#### The problem:
Count the lines in the data below that contain the string "pixels", treating uppercase and lowercase as distinct, and reply with the number alone.

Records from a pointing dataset
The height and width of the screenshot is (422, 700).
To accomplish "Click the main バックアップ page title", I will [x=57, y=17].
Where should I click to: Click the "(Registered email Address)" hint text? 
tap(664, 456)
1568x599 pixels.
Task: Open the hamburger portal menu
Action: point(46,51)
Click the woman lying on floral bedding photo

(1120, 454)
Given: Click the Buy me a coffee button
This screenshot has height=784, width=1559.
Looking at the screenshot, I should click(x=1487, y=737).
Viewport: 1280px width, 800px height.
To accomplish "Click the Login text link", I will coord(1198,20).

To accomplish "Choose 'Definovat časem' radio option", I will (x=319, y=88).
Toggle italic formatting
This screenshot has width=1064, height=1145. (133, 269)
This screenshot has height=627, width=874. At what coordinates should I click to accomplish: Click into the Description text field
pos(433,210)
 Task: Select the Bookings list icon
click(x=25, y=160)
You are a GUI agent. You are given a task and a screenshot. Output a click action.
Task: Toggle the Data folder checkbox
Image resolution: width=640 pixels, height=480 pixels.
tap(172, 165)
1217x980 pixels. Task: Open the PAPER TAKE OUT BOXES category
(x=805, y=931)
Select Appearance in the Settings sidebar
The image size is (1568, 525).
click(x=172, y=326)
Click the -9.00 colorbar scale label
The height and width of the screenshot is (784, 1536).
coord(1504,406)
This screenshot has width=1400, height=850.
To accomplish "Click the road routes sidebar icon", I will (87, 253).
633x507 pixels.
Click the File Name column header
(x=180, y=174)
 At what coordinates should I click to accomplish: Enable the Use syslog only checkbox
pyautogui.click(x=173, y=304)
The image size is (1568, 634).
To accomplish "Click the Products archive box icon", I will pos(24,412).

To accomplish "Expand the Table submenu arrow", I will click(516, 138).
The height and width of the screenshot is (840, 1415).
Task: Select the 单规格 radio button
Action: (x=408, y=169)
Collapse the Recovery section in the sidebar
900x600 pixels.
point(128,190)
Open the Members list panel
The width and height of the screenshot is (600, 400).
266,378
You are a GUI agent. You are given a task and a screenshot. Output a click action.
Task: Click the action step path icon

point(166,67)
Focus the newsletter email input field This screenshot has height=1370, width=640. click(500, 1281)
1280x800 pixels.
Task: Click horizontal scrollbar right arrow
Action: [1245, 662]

#### Finished answer:
6